Foraging position (bottom vs. water column) and social interaction were the most important behaviours responsible for the behavioural niche alteration and segregation across the range positions for tropical and temperate species. Prey species probably differed between warmer to cooler latitudes, which might explain the changes in the tropical and temperate species’ foraging behaviour. Furthermore, the Indo-Pacific Sergeant and the other tropical species, as well as the native-temperate fishes, are very flexible in their shoaling behaviour. On temperate reefs, tropical vagrant fishes shoal with local species, suggesting that they are flexible in employing social interactions with unknown species. The tropical fishes appear ‘smart’ in adopting this strategy, as by shoaling with native-temperate species they could learn how to recognise unfamiliar prey and predators.

Our study highlights some of the potential mechanisms allowing tropical range-extending fishes to persist in temperate ecosystems and for temperate fishes to adjust to this tropical invasion in the near future. Behavioural modification (ability to change their behavioural niche breadth) and behavioural generalism (ability to expand their behavioural repertoire) displayed by both tropical and temperate species can be adaptive and play a vital role in increasing their success as the environment changes under ocean warming.

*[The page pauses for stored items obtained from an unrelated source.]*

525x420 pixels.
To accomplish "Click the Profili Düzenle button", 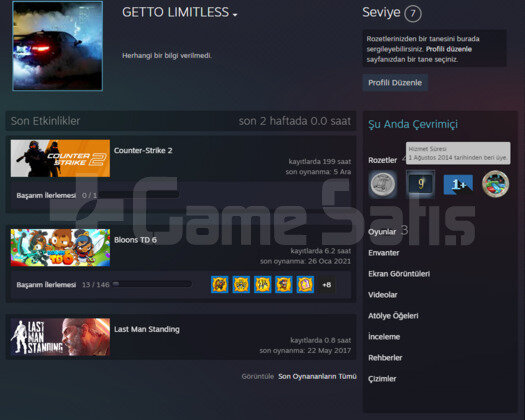I will pyautogui.click(x=395, y=83).
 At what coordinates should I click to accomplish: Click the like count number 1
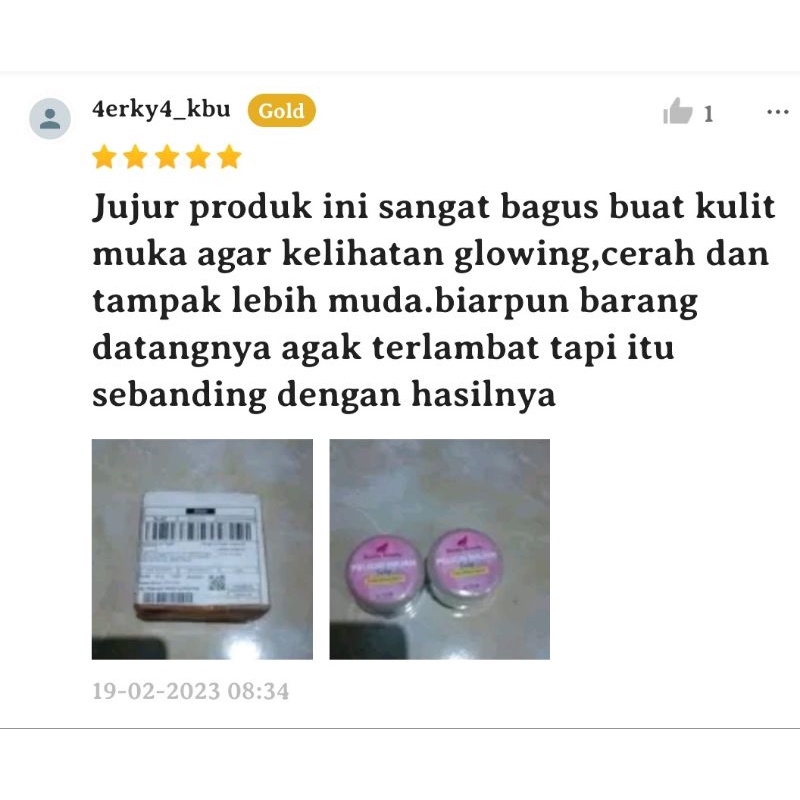(x=708, y=114)
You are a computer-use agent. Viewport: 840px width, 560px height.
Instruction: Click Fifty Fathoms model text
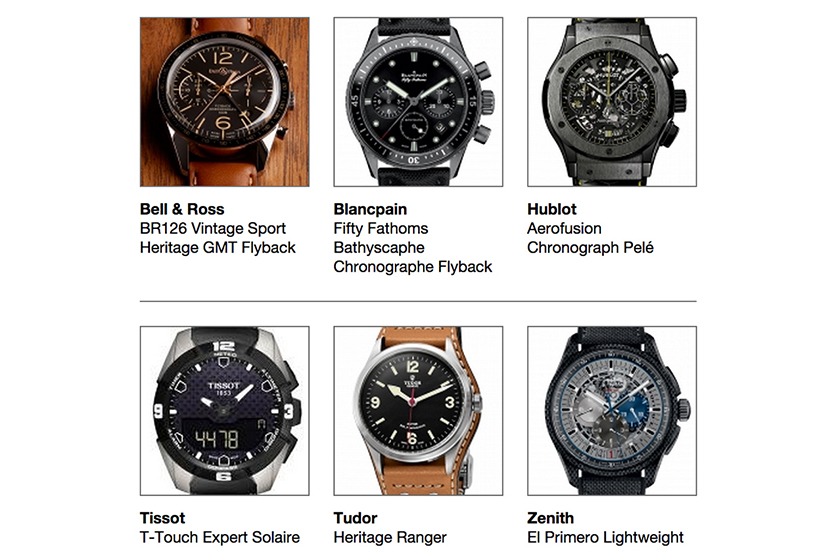[381, 228]
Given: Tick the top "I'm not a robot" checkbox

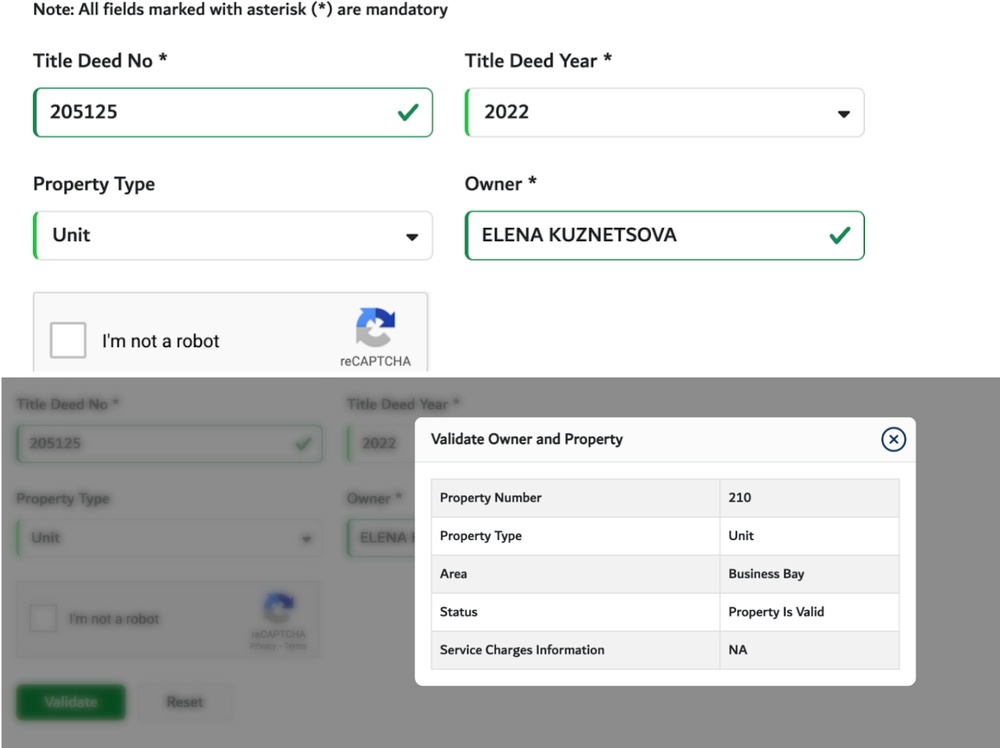Looking at the screenshot, I should click(x=68, y=340).
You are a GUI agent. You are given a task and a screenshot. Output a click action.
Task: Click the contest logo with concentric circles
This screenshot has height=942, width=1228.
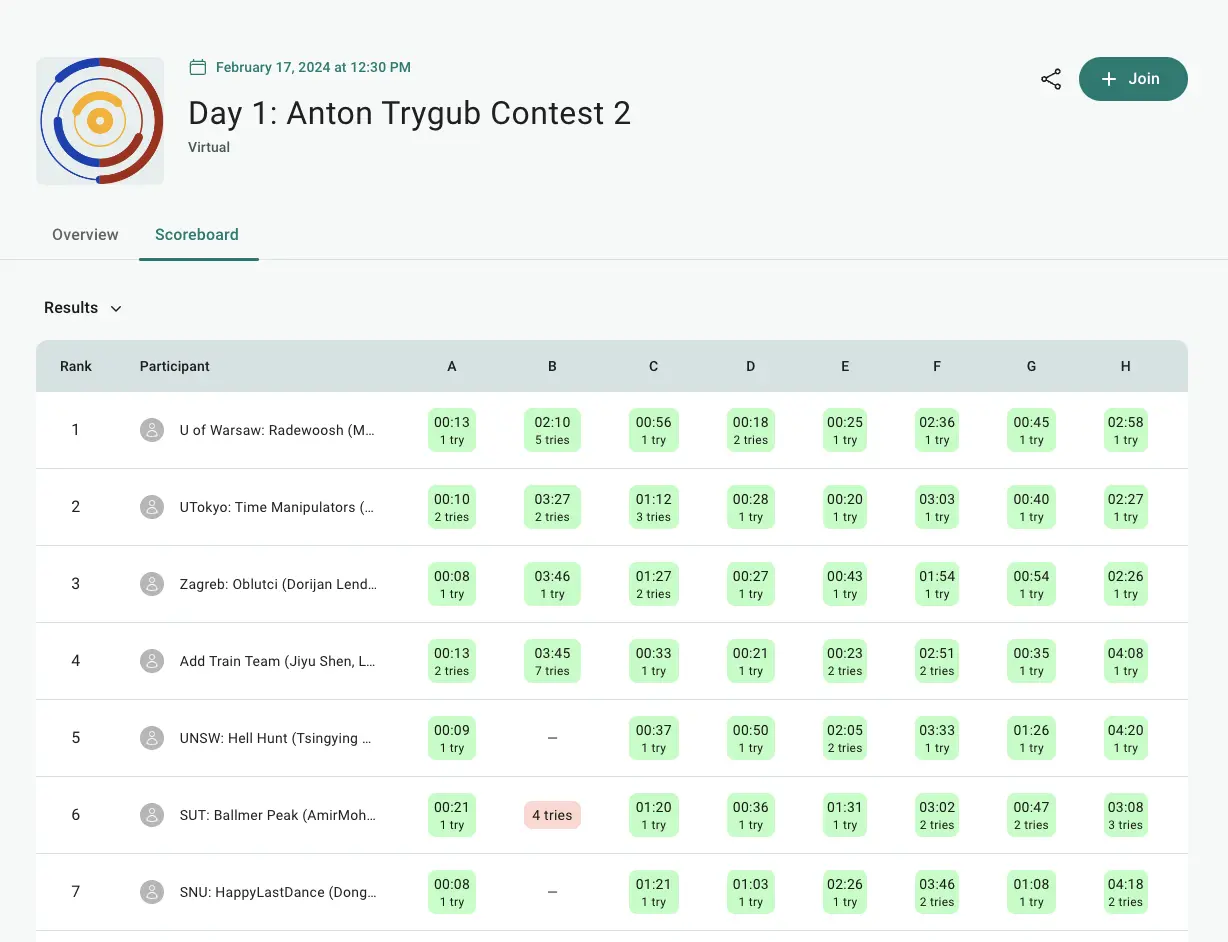point(100,121)
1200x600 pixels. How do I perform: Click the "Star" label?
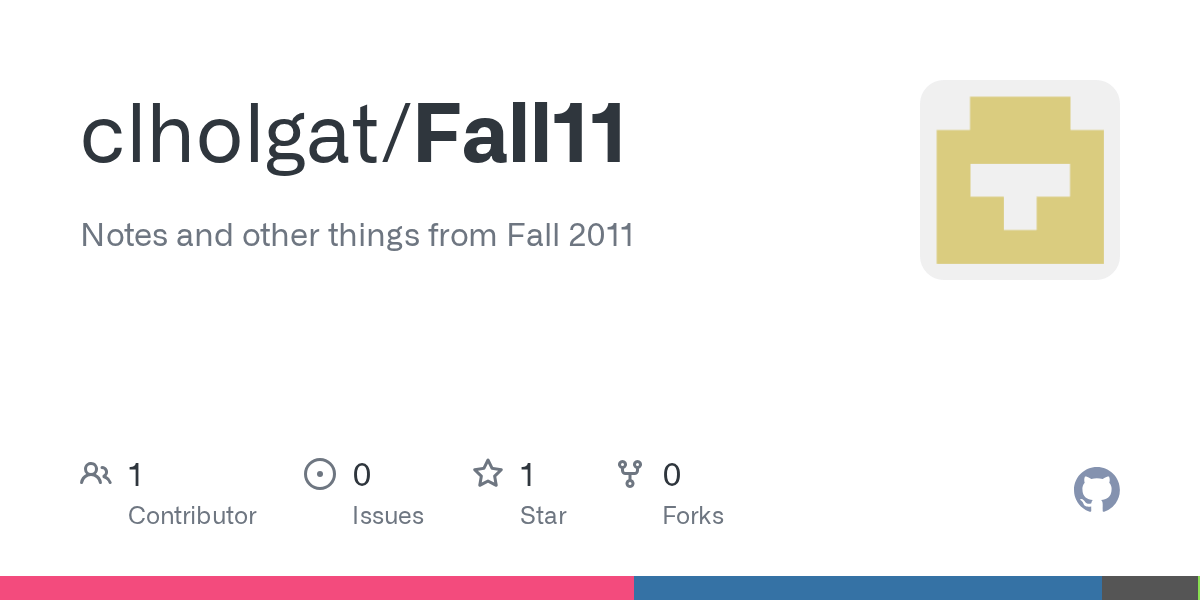[543, 516]
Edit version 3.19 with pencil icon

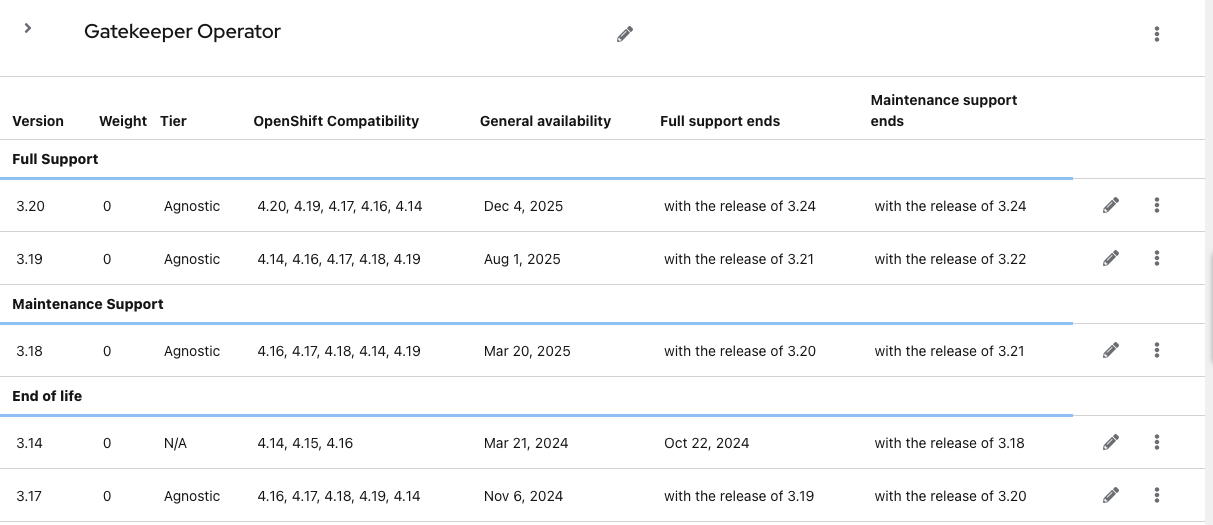click(1111, 258)
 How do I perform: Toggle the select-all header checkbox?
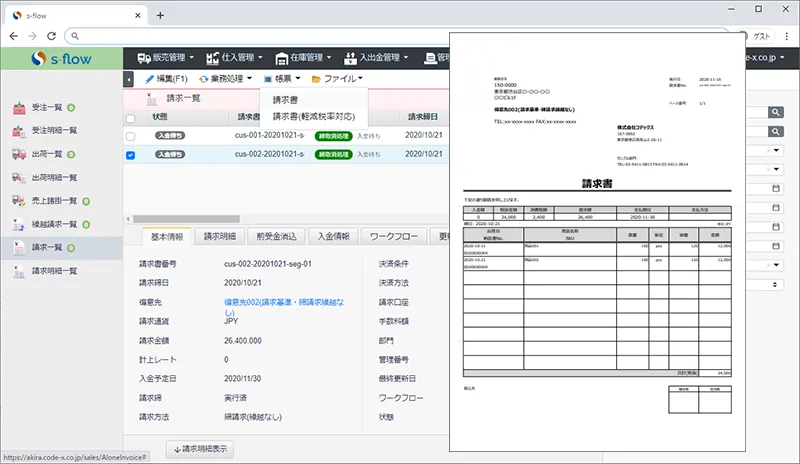coord(130,117)
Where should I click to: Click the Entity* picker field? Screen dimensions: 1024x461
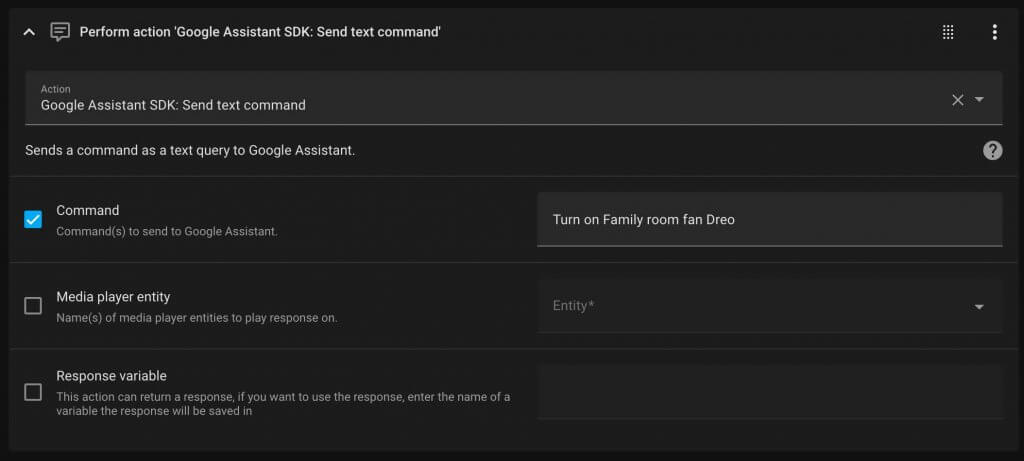pyautogui.click(x=750, y=306)
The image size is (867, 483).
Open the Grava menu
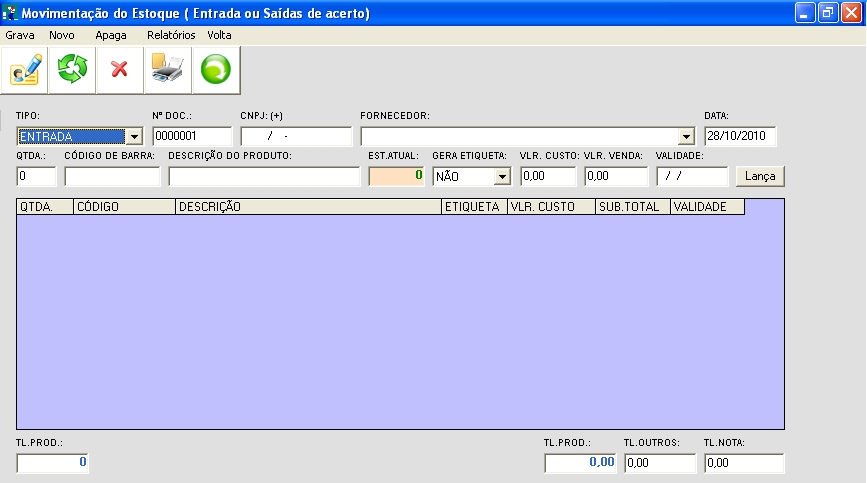click(x=20, y=34)
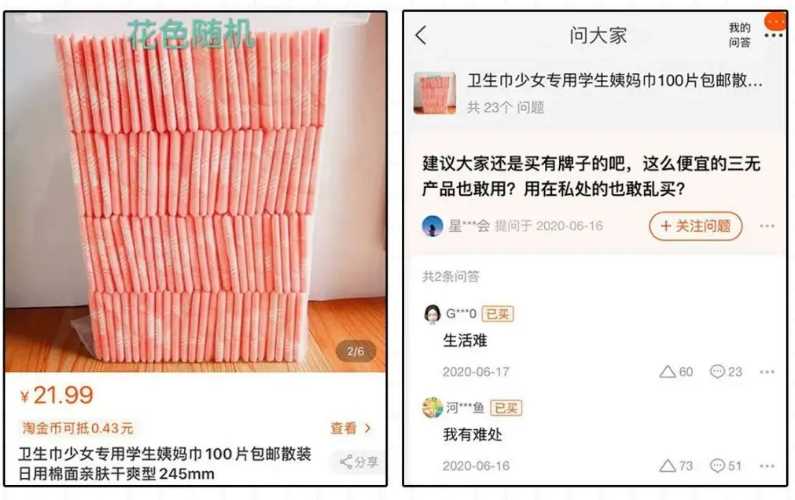Go back using the left arrow icon
The width and height of the screenshot is (795, 500).
click(421, 35)
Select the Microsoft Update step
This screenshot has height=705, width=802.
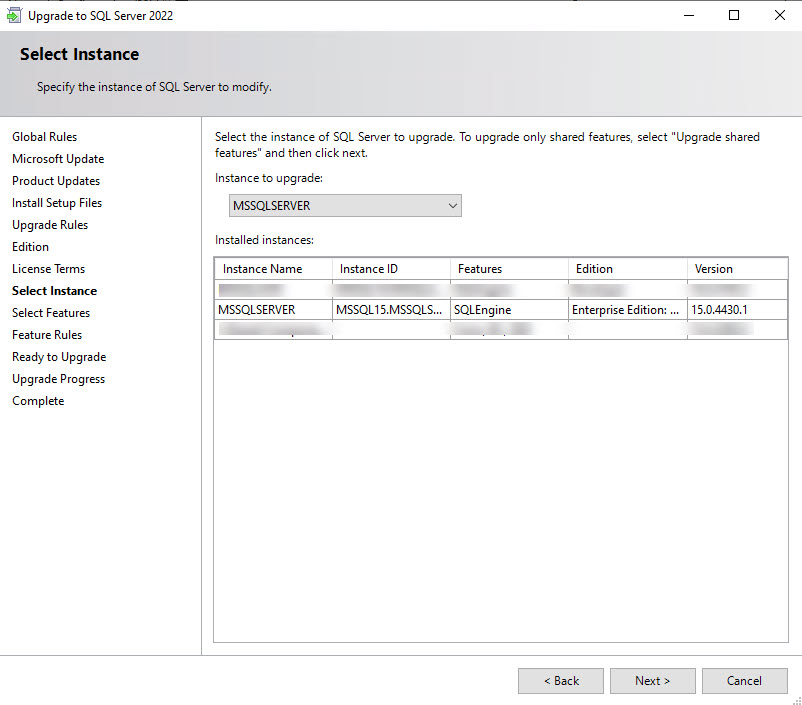point(58,159)
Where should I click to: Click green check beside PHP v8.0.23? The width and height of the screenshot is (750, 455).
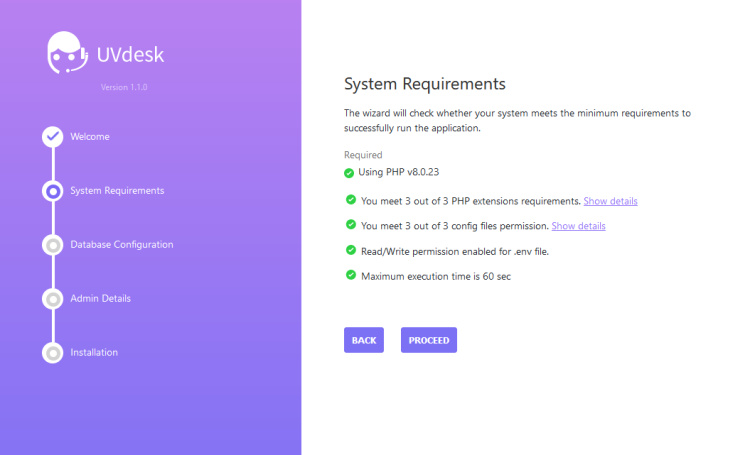click(349, 172)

The ability of tropical range-shift species to be flexible in their behavioural niche and behavioural segregation (low degree of behaviour overlap) with local species at temperate latitudes might allow tropical fishes to exploit novel habitats and avoid or reduce competition with temperate species, increasing the likelihood of these species to establish and maintain a viable population as they enter temperate communities. So, it is expected that the ultimate fate of the Indo-Pacific Sergeant and other behavioural generalist species in temperate environments is to successfully establish.